Comment peut-on être Persan?
La phrase de Montesquieu des Lettres persanes m’est souvent revenue à l’esprit durant mes quinze années passées au Japon. Ce pays empreint de modernité et de traditions, inspiré par la Chine de Confucius a placé le respect au cœur de sa société et de son éducation mais à un degré difficilement imaginable pour un occidental ! La discipline et le grand respect du professeur sont probablement les grands souvenirs de mon expérience nippone. Comment oublier la première fois où la sonnerie ayant à peine retenti, mes élèves m’ont prestement débarrassé de l’effaceur que je tenais en main pour nettoyer à ma place le tableau maculé de craie blanche ? Ou cette jeune fille, n’ayant pas pu rendre son devoir dans le délai fixé, venue s’excuser en s’inclinant une bonne demi-douzaine de fois devant son professeur… interloqué ! Ou bien encore, animer des cours du soir à un public fidèle, dimanche compris !
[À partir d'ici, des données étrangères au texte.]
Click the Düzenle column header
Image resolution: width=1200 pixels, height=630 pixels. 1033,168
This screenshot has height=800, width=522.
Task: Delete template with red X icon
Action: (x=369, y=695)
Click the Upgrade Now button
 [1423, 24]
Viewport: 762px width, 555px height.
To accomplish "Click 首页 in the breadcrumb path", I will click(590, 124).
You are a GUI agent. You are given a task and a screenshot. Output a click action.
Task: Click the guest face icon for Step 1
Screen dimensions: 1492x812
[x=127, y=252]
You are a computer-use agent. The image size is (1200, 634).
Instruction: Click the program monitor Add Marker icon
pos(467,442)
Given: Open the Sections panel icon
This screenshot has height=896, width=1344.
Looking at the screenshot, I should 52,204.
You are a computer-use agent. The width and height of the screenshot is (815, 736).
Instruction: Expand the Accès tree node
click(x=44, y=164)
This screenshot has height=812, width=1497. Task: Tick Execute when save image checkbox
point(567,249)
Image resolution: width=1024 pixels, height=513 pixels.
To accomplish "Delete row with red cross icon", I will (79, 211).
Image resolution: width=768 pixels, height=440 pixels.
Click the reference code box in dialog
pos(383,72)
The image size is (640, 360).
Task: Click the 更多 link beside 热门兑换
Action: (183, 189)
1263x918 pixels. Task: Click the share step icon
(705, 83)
En ajoutant le sérieux et la persévérance des apprenants, on pourrait penser avoir enfin trouvé un modèle à suivre ? Hélas non !
Car si l’ordre règne bien en classe, le silence du groupe devient vite assourdissant ! Les élèves, habitués depuis toujours à écouter et ne pas intervenir en classe, constituent un sacré obstacle à surmonter. Certains apprenants capables de rédiger de brillants essais, s’avèrent beaucoup plus approximatifs à l’oral. L’idée largement répandue « lire et écrire avant de parler » reste très ancrée. L’apprentissage des langues au Japon se résume souvent encore à la méthode « grammaire-traduction » face à laquelle toute approche « innovante » : jeux de rôles, réalisation de projets… est presque suspecte. Malgré une prise de conscience générale de l’inefficacité des méthodes traditionnelles et la présence d’instructeurs natifs plus novateurs dans leurs pratiques pédagogiques, le Japon reste globalement englué dans ses habitudes héritées du passé. Curieusement, le domaine des langues échappe encore à la modernité au Japon.